Work to be completed:
What lines in the data hold the string "image"? Show them.

** Materials provided follows **

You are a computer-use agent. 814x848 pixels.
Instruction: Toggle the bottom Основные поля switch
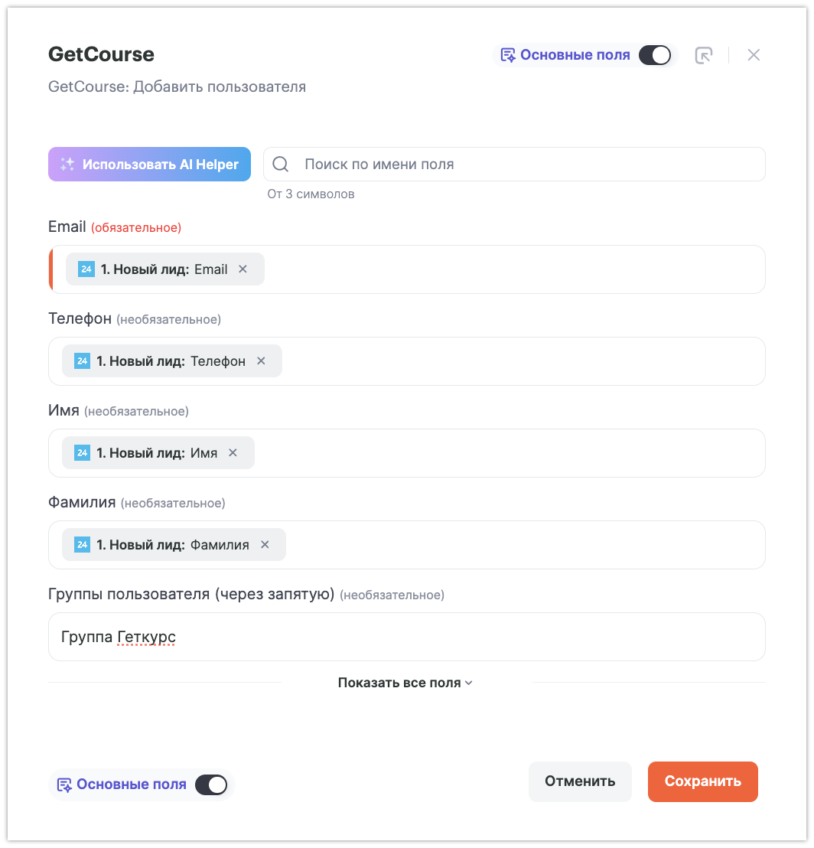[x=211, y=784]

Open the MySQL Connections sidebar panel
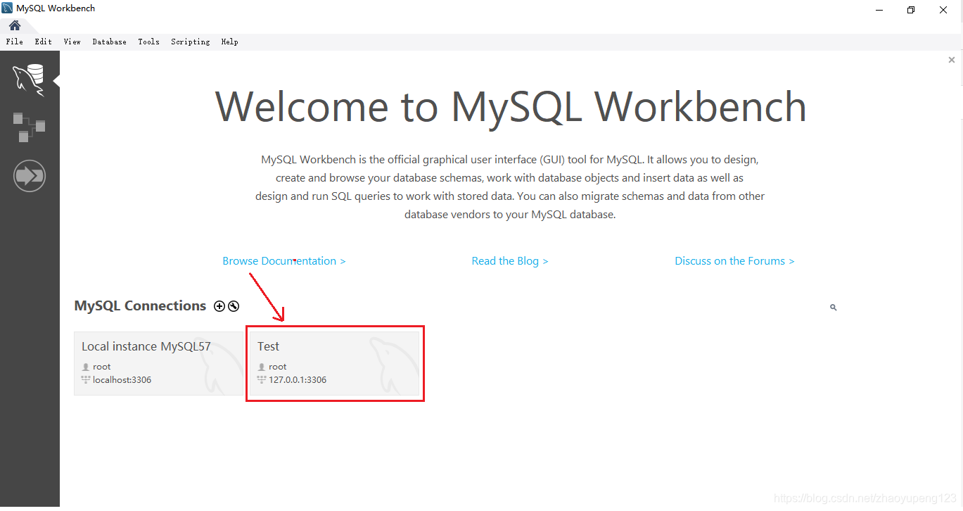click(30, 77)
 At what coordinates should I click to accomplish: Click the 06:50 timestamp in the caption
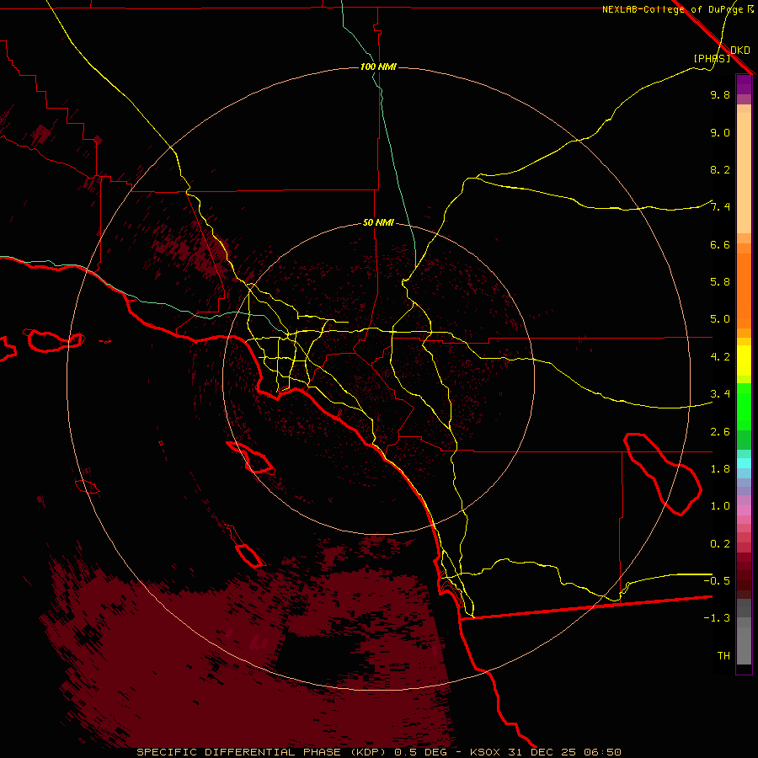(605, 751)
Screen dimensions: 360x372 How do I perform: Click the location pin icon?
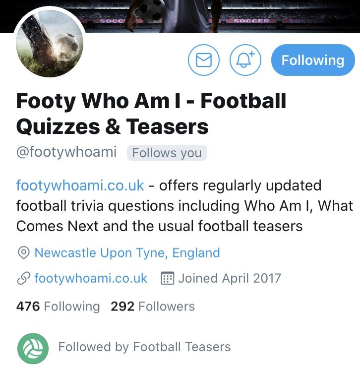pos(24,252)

** End of Materials provided **
** Materials provided follows **

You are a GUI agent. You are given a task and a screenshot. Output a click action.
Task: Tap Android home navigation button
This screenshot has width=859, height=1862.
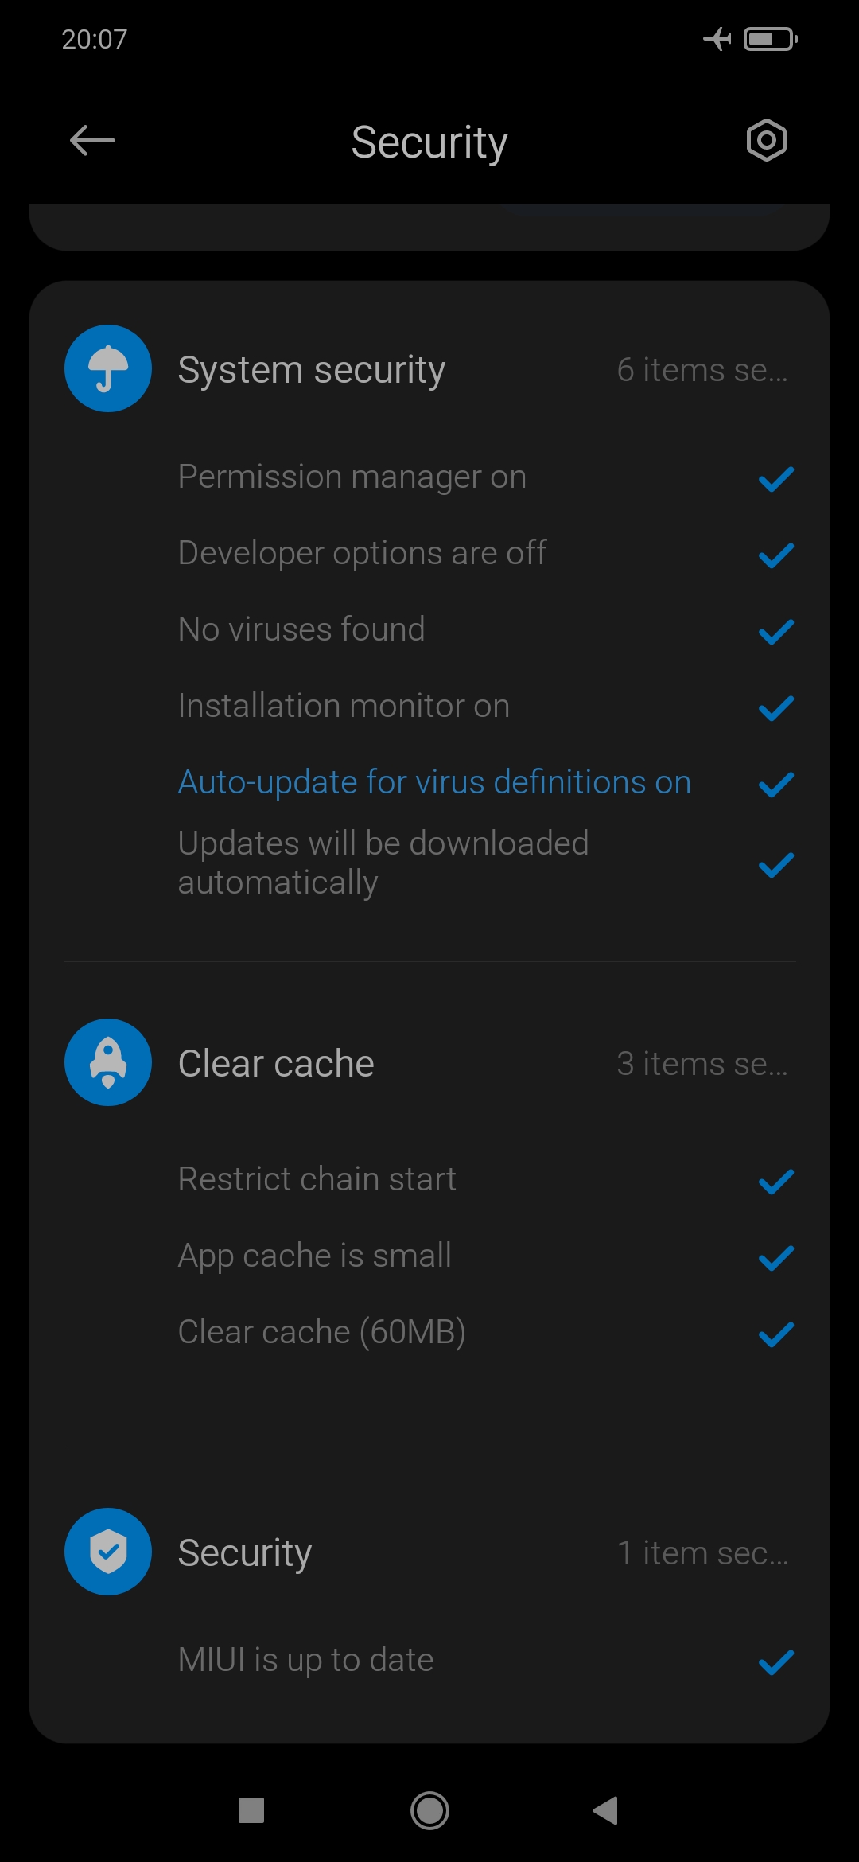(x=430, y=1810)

** End of Materials provided **
** Materials provided follows **

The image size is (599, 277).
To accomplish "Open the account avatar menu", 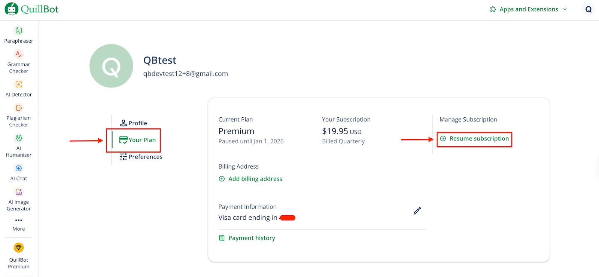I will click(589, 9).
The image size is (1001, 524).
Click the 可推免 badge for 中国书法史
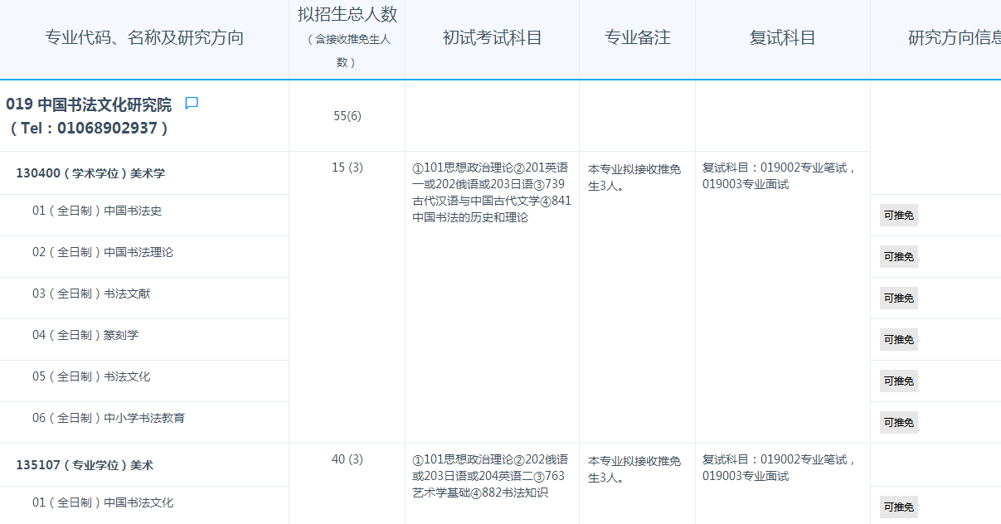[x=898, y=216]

** End of Materials provided **

Exercise solution:
The image size is (599, 277).
The image size is (1001, 524).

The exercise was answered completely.